#### GIVEN REQUEST
Copy every one of the records below word for word, keeping each line as it stands.

#### ENTRIES PROVIDED
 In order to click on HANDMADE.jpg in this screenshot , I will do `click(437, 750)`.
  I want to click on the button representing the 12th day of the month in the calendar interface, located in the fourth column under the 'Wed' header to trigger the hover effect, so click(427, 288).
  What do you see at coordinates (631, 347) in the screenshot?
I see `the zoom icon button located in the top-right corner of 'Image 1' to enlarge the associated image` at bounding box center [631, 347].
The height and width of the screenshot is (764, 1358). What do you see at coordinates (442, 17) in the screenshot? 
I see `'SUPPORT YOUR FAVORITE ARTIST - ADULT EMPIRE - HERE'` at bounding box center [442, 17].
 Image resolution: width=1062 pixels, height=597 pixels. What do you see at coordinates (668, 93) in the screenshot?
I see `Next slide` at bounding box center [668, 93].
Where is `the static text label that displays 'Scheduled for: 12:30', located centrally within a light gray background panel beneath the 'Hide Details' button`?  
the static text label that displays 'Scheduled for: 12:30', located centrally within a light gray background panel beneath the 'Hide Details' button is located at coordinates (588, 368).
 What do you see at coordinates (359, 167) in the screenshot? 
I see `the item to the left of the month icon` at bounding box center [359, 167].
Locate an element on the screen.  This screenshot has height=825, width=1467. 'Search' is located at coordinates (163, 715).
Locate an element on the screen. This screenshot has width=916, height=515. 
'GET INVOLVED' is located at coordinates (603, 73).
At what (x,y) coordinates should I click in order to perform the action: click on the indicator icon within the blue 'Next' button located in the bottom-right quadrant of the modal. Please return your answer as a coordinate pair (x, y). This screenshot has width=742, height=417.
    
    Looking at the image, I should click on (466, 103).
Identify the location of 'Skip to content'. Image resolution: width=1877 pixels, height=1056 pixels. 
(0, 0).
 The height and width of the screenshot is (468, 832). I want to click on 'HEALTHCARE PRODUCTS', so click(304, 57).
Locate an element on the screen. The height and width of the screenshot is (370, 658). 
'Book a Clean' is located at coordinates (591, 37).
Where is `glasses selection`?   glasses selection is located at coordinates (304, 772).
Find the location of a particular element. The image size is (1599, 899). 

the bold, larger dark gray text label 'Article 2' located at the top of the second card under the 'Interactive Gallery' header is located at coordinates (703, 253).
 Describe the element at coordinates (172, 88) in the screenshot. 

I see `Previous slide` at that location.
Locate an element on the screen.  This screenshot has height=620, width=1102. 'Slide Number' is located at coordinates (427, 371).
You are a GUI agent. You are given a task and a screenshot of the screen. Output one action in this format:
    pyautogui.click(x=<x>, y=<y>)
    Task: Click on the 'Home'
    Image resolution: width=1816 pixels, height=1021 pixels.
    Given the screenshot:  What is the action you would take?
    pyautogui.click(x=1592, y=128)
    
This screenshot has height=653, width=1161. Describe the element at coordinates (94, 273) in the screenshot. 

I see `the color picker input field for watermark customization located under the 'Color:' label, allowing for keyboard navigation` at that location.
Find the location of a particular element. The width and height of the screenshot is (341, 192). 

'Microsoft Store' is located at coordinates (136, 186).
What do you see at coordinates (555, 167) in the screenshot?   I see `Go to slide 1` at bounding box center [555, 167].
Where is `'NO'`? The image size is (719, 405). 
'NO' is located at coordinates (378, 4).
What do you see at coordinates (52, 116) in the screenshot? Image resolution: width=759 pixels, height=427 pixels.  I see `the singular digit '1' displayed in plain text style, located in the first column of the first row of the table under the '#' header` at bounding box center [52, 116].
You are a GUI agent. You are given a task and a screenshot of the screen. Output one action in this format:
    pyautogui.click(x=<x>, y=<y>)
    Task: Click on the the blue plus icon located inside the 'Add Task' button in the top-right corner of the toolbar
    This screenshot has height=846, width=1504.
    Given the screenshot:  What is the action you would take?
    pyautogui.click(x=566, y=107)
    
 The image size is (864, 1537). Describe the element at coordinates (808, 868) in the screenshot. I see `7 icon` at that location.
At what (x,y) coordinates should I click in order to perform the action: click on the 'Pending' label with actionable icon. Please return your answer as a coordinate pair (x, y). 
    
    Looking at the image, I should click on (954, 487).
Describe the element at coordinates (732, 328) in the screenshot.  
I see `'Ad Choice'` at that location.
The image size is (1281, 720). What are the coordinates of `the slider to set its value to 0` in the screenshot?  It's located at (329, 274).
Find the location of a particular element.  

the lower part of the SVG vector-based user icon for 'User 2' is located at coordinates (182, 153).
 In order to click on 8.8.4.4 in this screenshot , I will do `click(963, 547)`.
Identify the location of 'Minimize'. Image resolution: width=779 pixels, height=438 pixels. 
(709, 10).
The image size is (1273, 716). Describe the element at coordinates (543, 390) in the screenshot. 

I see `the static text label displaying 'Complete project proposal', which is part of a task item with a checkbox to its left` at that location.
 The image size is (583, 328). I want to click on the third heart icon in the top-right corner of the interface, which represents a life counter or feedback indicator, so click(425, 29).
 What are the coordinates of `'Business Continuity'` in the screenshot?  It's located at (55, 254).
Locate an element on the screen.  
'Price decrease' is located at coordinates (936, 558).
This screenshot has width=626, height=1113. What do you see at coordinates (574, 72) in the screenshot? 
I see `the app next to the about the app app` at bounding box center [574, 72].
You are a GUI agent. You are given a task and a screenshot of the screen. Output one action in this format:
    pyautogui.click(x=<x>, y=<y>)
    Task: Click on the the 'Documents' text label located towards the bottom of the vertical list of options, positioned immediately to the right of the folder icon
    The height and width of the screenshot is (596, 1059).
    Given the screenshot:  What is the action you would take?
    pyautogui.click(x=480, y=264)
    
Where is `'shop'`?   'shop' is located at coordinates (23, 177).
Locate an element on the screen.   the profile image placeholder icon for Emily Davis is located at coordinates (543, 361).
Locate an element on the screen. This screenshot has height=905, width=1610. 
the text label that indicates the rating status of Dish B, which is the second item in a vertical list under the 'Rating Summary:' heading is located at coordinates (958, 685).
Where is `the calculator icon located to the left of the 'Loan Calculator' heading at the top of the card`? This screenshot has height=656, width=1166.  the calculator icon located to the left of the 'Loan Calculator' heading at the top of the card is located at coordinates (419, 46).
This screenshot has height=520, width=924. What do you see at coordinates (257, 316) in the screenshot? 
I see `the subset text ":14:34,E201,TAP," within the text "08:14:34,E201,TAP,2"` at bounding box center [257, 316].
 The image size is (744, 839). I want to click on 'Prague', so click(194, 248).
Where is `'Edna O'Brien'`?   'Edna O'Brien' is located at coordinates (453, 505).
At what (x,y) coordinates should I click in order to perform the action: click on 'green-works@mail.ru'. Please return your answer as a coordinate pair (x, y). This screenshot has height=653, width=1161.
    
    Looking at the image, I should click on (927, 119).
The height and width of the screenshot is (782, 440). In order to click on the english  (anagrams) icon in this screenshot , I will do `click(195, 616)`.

#### THE REPLY
 In order to click on HANDMADE.jpg in this screenshot , I will do `click(437, 750)`.
  I want to click on the button representing the 12th day of the month in the calendar interface, located in the fourth column under the 'Wed' header to trigger the hover effect, so click(427, 288).
  What do you see at coordinates (631, 347) in the screenshot?
I see `the zoom icon button located in the top-right corner of 'Image 1' to enlarge the associated image` at bounding box center [631, 347].
The height and width of the screenshot is (764, 1358). What do you see at coordinates (442, 17) in the screenshot? 
I see `'SUPPORT YOUR FAVORITE ARTIST - ADULT EMPIRE - HERE'` at bounding box center [442, 17].
 Image resolution: width=1062 pixels, height=597 pixels. What do you see at coordinates (668, 93) in the screenshot?
I see `Next slide` at bounding box center [668, 93].
Where is `the static text label that displays 'Scheduled for: 12:30', located centrally within a light gray background panel beneath the 'Hide Details' button`?  
the static text label that displays 'Scheduled for: 12:30', located centrally within a light gray background panel beneath the 'Hide Details' button is located at coordinates (588, 368).
 What do you see at coordinates (359, 167) in the screenshot? 
I see `the item to the left of the month icon` at bounding box center [359, 167].
Locate an element on the screen.  This screenshot has height=825, width=1467. 'Search' is located at coordinates (163, 715).
Locate an element on the screen. This screenshot has width=916, height=515. 
'GET INVOLVED' is located at coordinates (603, 73).
At what (x,y) coordinates should I click in order to perform the action: click on the indicator icon within the blue 'Next' button located in the bottom-right quadrant of the modal. Please return your answer as a coordinate pair (x, y). This screenshot has width=742, height=417.
    
    Looking at the image, I should click on (466, 103).
Identify the location of 'Skip to content'. Image resolution: width=1877 pixels, height=1056 pixels. 
(0, 0).
 The height and width of the screenshot is (468, 832). I want to click on 'HEALTHCARE PRODUCTS', so click(304, 57).
Locate an element on the screen. The height and width of the screenshot is (370, 658). 
'Book a Clean' is located at coordinates (591, 37).
Where is `glasses selection`?   glasses selection is located at coordinates (304, 772).
Find the location of a particular element. The image size is (1599, 899). 

the bold, larger dark gray text label 'Article 2' located at the top of the second card under the 'Interactive Gallery' header is located at coordinates (703, 253).
 Describe the element at coordinates (172, 88) in the screenshot. 

I see `Previous slide` at that location.
Locate an element on the screen.  This screenshot has height=620, width=1102. 'Slide Number' is located at coordinates (427, 371).
You are a GUI agent. You are given a task and a screenshot of the screen. Output one action in this format:
    pyautogui.click(x=<x>, y=<y>)
    Task: Click on the 'Home'
    Image resolution: width=1816 pixels, height=1021 pixels.
    Given the screenshot:  What is the action you would take?
    pyautogui.click(x=1592, y=128)
    
This screenshot has height=653, width=1161. Describe the element at coordinates (94, 273) in the screenshot. 

I see `the color picker input field for watermark customization located under the 'Color:' label, allowing for keyboard navigation` at that location.
Find the location of a particular element. The width and height of the screenshot is (341, 192). 

'Microsoft Store' is located at coordinates (136, 186).
What do you see at coordinates (555, 167) in the screenshot?   I see `Go to slide 1` at bounding box center [555, 167].
Where is `'NO'`? The image size is (719, 405). 
'NO' is located at coordinates (378, 4).
What do you see at coordinates (52, 116) in the screenshot? Image resolution: width=759 pixels, height=427 pixels.  I see `the singular digit '1' displayed in plain text style, located in the first column of the first row of the table under the '#' header` at bounding box center [52, 116].
You are a GUI agent. You are given a task and a screenshot of the screen. Output one action in this format:
    pyautogui.click(x=<x>, y=<y>)
    Task: Click on the the blue plus icon located inside the 'Add Task' button in the top-right corner of the toolbar
    This screenshot has height=846, width=1504.
    Given the screenshot:  What is the action you would take?
    pyautogui.click(x=566, y=107)
    
 The image size is (864, 1537). Describe the element at coordinates (808, 868) in the screenshot. I see `7 icon` at that location.
At what (x,y) coordinates should I click in order to perform the action: click on the 'Pending' label with actionable icon. Please return your answer as a coordinate pair (x, y). 
    
    Looking at the image, I should click on (954, 487).
Describe the element at coordinates (732, 328) in the screenshot.  
I see `'Ad Choice'` at that location.
The image size is (1281, 720). What are the coordinates of `the slider to set its value to 0` in the screenshot?  It's located at (329, 274).
Find the location of a particular element.  

the lower part of the SVG vector-based user icon for 'User 2' is located at coordinates (182, 153).
 In order to click on 8.8.4.4 in this screenshot , I will do `click(963, 547)`.
Identify the location of 'Minimize'. Image resolution: width=779 pixels, height=438 pixels. 
(709, 10).
The image size is (1273, 716). Describe the element at coordinates (543, 390) in the screenshot. 

I see `the static text label displaying 'Complete project proposal', which is part of a task item with a checkbox to its left` at that location.
 The image size is (583, 328). I want to click on the third heart icon in the top-right corner of the interface, which represents a life counter or feedback indicator, so click(425, 29).
 What are the coordinates of `'Business Continuity'` in the screenshot?  It's located at (55, 254).
Locate an element on the screen.  
'Price decrease' is located at coordinates (936, 558).
This screenshot has width=626, height=1113. What do you see at coordinates (574, 72) in the screenshot? 
I see `the app next to the about the app app` at bounding box center [574, 72].
You are a GUI agent. You are given a task and a screenshot of the screen. Output one action in this format:
    pyautogui.click(x=<x>, y=<y>)
    Task: Click on the the 'Documents' text label located towards the bottom of the vertical list of options, positioned immediately to the right of the folder icon
    The height and width of the screenshot is (596, 1059).
    Given the screenshot:  What is the action you would take?
    pyautogui.click(x=480, y=264)
    
Where is `'shop'`?   'shop' is located at coordinates (23, 177).
Locate an element on the screen.   the profile image placeholder icon for Emily Davis is located at coordinates (543, 361).
Locate an element on the screen. This screenshot has height=905, width=1610. 
the text label that indicates the rating status of Dish B, which is the second item in a vertical list under the 'Rating Summary:' heading is located at coordinates (958, 685).
Where is `the calculator icon located to the left of the 'Loan Calculator' heading at the top of the card`? This screenshot has height=656, width=1166.  the calculator icon located to the left of the 'Loan Calculator' heading at the top of the card is located at coordinates (419, 46).
This screenshot has height=520, width=924. What do you see at coordinates (257, 316) in the screenshot? 
I see `the subset text ":14:34,E201,TAP," within the text "08:14:34,E201,TAP,2"` at bounding box center [257, 316].
 The image size is (744, 839). I want to click on 'Prague', so click(194, 248).
Where is `'Edna O'Brien'`?   'Edna O'Brien' is located at coordinates (453, 505).
At what (x,y) coordinates should I click in order to perform the action: click on 'green-works@mail.ru'. Please return your answer as a coordinate pair (x, y). This screenshot has height=653, width=1161.
    
    Looking at the image, I should click on (927, 119).
The height and width of the screenshot is (782, 440). In order to click on the english  (anagrams) icon in this screenshot , I will do `click(195, 616)`.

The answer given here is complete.